The chairman of the coalition is Dennis Rivera, a former head of New York’s health care workers union 1199SEIU.

“Puerto Rico is shortchanged,” he said. As a result of the Medicaid cap, he added, roughly a quarter of Puerto Rico’s tax revenues go toward health care payments.

Some have argued that failing to fix Puerto Rico’s federal funding formula will cost Washington more in the long run, since Puerto Rico residents can easily resettle with family members on the mainland, where health care is much pricier.

But Park questions that theory.

“There’s always been arguments about whether people will migrate based on taxes or the amount of benefits provided in various safety net programs, and a lot of literature shows that generally isn’t the case.”

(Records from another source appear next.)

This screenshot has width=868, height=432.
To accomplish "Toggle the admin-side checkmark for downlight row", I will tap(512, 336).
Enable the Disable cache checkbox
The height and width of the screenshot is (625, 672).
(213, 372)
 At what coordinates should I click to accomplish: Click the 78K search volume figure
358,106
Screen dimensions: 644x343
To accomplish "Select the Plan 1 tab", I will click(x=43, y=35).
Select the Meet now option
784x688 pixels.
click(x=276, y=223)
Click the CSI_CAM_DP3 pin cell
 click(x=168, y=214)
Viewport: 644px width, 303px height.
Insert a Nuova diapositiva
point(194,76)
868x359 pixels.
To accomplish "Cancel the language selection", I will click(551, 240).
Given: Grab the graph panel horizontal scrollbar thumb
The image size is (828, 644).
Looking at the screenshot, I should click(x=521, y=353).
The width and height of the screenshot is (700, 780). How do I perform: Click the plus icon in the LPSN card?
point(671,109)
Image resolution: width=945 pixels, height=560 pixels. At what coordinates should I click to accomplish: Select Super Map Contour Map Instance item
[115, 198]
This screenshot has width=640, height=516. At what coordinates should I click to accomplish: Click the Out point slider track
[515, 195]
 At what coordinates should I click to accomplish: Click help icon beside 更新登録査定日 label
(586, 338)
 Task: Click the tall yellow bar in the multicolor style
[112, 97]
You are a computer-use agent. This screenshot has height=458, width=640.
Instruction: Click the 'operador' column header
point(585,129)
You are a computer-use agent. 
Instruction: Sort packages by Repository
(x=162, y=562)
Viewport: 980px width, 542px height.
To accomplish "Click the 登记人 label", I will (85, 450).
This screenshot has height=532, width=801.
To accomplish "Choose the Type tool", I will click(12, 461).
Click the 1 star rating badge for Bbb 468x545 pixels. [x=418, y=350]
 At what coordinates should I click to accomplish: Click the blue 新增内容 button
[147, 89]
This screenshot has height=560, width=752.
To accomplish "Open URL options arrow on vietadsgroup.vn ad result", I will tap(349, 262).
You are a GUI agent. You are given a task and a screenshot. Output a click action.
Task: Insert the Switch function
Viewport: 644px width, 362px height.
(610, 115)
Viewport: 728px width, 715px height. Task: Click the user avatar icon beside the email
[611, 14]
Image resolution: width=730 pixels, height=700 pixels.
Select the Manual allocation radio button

For Ricardo Rivera, who oversees reimbursement payments as the head of the health insurance administration, the burden of not being able to pay hospitals and physicians weighs heavily. But it’s also what gets him out of bed each morning.

“I will not rest until every physician, every hospital gets paid. And if I have to do it little by little and it will take me one year or one year and a half, we will find a way to do it,” he said. “We will not rest until the physicians and the hospitals get paid for the work that they have done.”

In the meantime, despite the uncertainty of receiving the $200,000 owed him, Sosa refuses to turn away his patients.

“[I] don’t have the heart to not give service,” he said.

Jonathan Betz contributed to this report.